In October 1989, a Jamau Paipai delegation attended an INI convention at Hermosillo for indigenous leaders from the states of Sonora, Sinaloa, and Baja California to review the proposed constitutional reform. In concluding, the Jamau Paipai delegation stated:
Just as this example [of Jamau] is repeated in distinct ways in each of the indigenous communities of Baja California, it is also perhaps occurring in the communities of Sonora and Sinaloa. We know, through our contacts from other ethnic groups, that land takeovers have been constant since the Conquest was consolidated, and that the rights of indigenous people have been hidden in the old trunks with the dead history of our country…
This historical event in which we meet to consider the proposals to modify the constitution, will allow us to scratch the roots of history... in order to acknowledge that we, indigenous peoples of Mexico, have the right to live and produce on the lands of our grandfathers.
The Paipai believe that the laws of the nation as interpreted by local and regional authorities will continue to ignore their rights and the history of their struggle, and will continue to favor politically and economically influential individuals such as the ejidatarios of Jamau. This opportunity for justice lies in the power of the presidency and in the implementation of the laws in the proposal of constitutional reform. If constitutional reform is truly a priority, then the problem of the Paipai will be ignored no longer.

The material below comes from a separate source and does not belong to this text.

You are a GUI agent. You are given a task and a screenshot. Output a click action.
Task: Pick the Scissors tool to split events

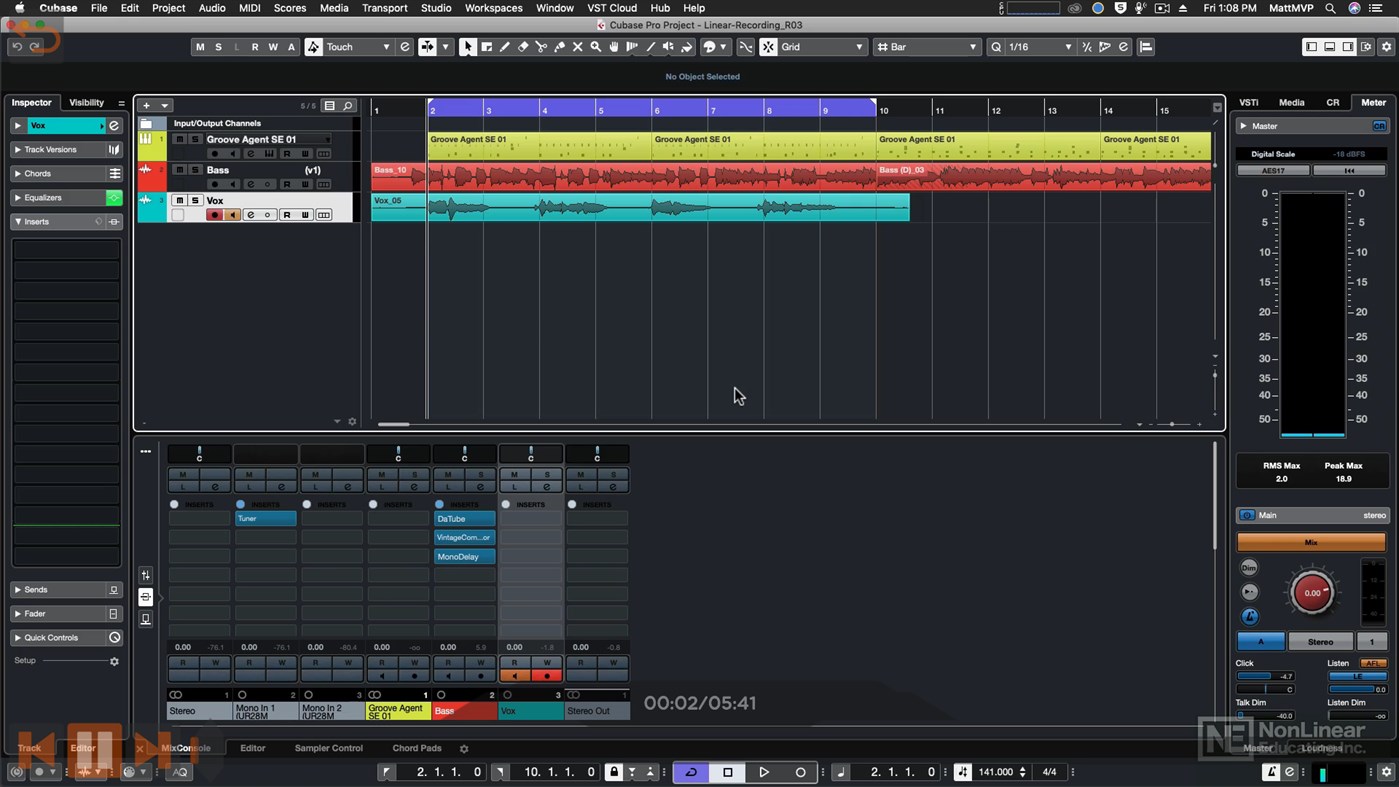[540, 46]
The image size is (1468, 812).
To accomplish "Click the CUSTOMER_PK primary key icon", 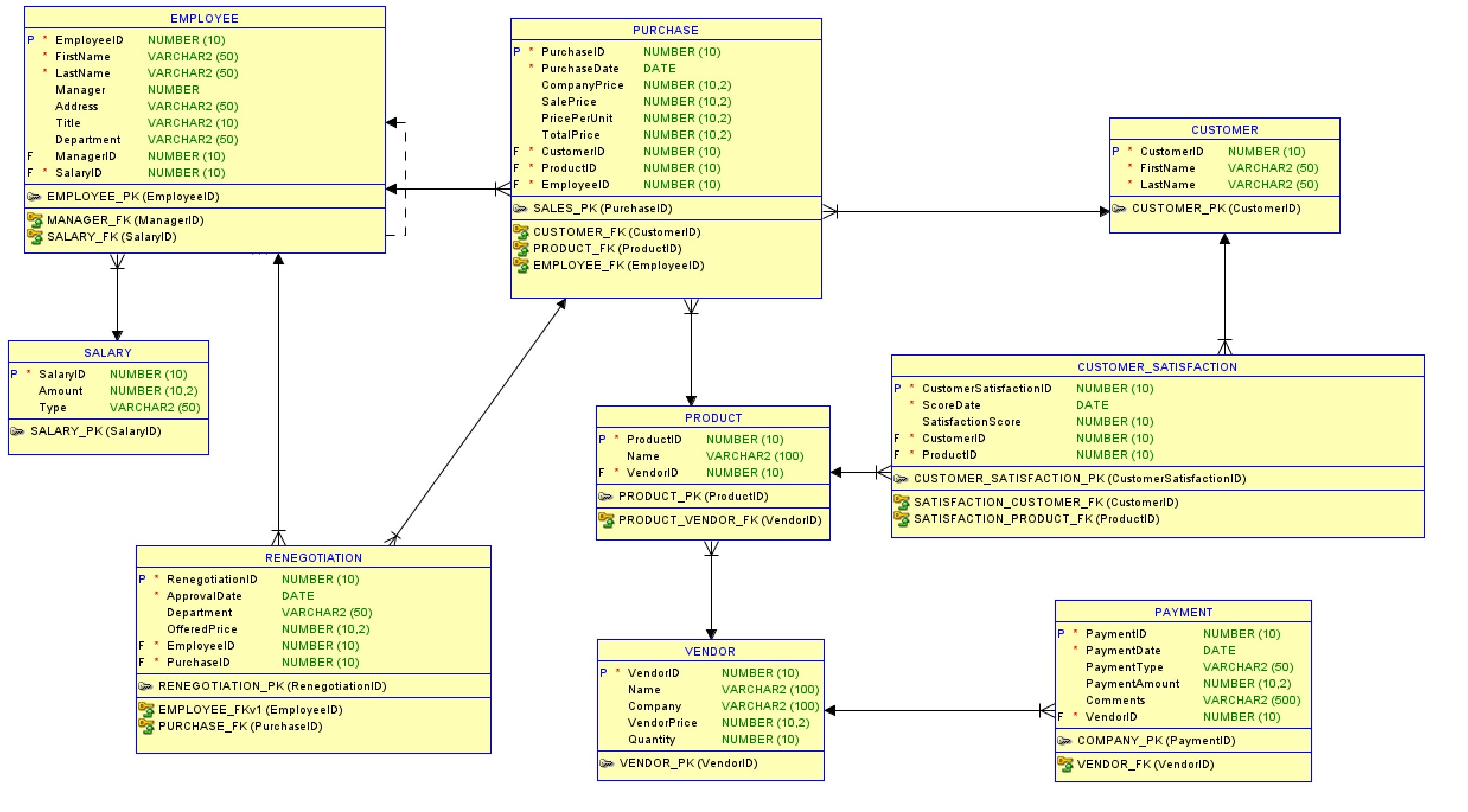I will (1119, 208).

1. Under Agrarian Reform law all Mexican citizens have the right to work land. Any unused lands, especially federally owned, may be distributed among a viable group of individuals claiming usufruct rights. Those groups are called ejidos, and the members of the group ejidatarios. Ejidos are granted for both agriculture and cattle raising.
2. The proposal is aimed at reforming Article 4, which outlines the social rights of Mexicans, including (1) equal protection under the law for men and women, (2) free right to choose the number and spacing of children. (3) the universal right to health protection, (4) the universal right to housing, and (5) the rights of minors. The proposal seeks to add and clarify the rights of indigenous populations, and outlines the procedure to implement this reform.
3. The Paipai claim that this study was done in a ridiculously short period of time: in one day, at the home of one of the ejidatarios. A proper survey of the area would take at least a week, for no roads enter the area and all travel must be on foot or by horseback.